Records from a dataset

....................

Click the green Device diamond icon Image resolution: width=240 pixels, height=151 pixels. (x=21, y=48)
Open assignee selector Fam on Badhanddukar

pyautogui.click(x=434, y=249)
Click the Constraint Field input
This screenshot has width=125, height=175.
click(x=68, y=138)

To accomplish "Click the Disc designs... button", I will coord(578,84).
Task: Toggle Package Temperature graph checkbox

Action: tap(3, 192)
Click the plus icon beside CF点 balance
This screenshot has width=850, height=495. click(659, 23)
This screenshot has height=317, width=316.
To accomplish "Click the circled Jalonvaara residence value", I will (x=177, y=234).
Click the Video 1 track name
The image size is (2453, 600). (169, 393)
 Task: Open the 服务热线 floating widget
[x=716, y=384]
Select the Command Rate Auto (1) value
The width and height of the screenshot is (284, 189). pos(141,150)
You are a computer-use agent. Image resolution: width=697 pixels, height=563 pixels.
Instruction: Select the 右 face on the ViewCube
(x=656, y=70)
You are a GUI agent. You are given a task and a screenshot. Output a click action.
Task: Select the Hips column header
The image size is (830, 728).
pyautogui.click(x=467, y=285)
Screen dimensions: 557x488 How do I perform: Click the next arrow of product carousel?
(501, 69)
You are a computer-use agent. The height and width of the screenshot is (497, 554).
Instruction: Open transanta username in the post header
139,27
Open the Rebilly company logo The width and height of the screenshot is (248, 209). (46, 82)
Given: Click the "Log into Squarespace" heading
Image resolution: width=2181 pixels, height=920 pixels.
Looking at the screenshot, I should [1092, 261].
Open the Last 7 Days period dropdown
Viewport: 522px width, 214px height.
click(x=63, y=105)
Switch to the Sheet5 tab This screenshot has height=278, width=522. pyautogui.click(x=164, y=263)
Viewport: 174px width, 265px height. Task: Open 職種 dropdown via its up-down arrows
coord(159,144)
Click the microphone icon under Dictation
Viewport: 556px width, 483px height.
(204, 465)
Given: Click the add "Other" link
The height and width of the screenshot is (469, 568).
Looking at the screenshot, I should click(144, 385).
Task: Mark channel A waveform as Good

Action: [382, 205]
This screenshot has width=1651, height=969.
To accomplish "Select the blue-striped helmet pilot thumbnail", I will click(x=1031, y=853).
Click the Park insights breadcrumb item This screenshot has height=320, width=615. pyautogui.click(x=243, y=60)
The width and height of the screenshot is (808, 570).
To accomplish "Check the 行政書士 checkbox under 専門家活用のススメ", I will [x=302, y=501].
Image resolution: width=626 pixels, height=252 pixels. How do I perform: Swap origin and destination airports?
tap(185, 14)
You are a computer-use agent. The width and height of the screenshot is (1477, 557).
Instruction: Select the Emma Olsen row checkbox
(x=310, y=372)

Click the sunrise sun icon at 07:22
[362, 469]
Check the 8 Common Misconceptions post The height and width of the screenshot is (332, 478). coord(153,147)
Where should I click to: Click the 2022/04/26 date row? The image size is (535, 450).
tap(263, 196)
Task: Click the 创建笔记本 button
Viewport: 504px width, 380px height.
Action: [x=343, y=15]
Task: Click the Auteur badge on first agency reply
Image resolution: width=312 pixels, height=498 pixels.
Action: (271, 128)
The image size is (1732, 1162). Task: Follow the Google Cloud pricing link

....................

DESCRIPTION OF THE TASK: Which of the lines above hold the string "link"? Pick each of them out.

RESPONSE:
Given: Click the add "Other" link
The image size is (1732, 1162). Task: Follow the Google Cloud pricing link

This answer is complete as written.